Oxidative stress, along with the direct action of SEO components, causes DNA double-strand breaks that trigger checkpoint activation and repair mechanisms, delaying cell cycle progression. As a result, more cells accumulate in G1 phase, DNA replication slows due to fewer active replicons or slower fork progression, and heterochromatin replication is impaired due to chromatin compaction. Despite evident genotoxicity, the absence of apoptotic-like fragmentation or endoreduplication suggests that SEO does not induce extensive cell death or trigger genome duplication. Instead, oxidative stress disrupts S phase progression, with species differing in severity, not in response type. Given the importance of accurate DNA replication for mitosis, our ongoing research investigates whether this replication stress impacts mitotic structures or chromosome behavior.

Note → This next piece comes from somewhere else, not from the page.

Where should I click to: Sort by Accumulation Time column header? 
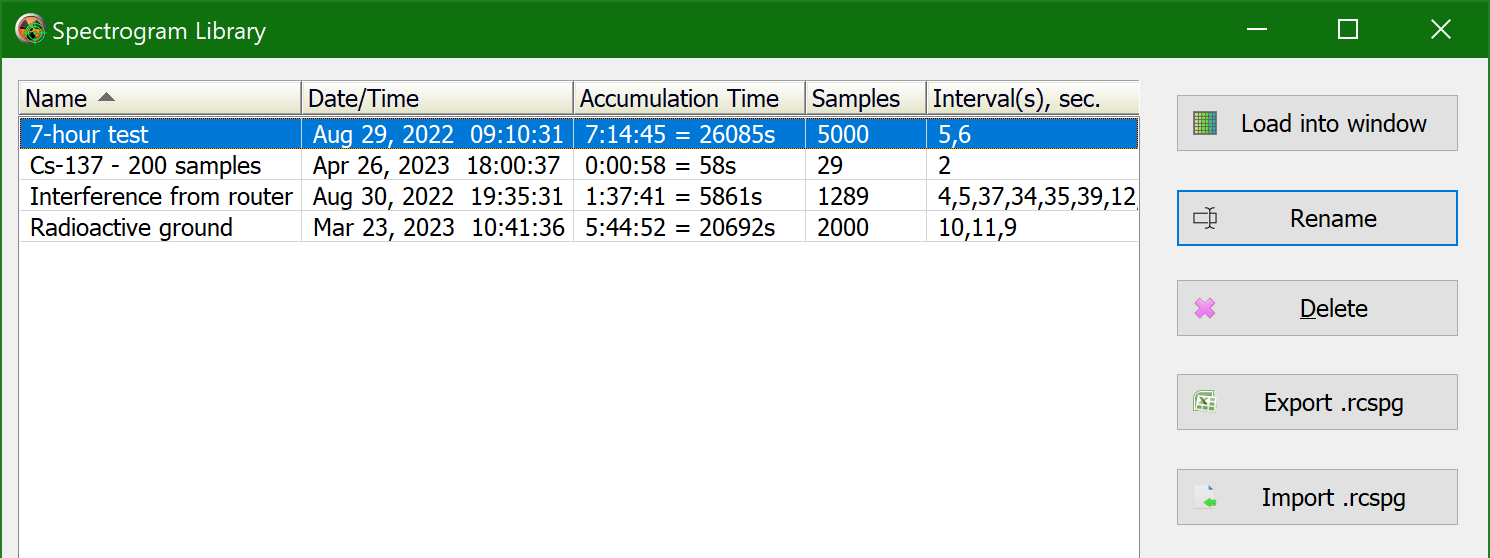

These findings support the further development of Acorus calamus essential oil (SEO) as a sustainable weed management tool. Future studies should first apply multi-omics approaches to clarify molecular mechanisms, followed by expanded species screening under laboratory and field conditions, and the optimization of application parameters and formulations.
Taken together, our results support the use of SEO as effective, selective, biodegradable, and environmentally responsible weed control tools, enabling targeted suppression of weeds or invasive plants while sparing crops and helping to address herbicide resistance. Such approaches hold promise for regulatory approval and societal acceptance, while potentially reducing chemical inputs, lowering production costs, and enhancing the long-term sustainability and resilience of agroecosystems.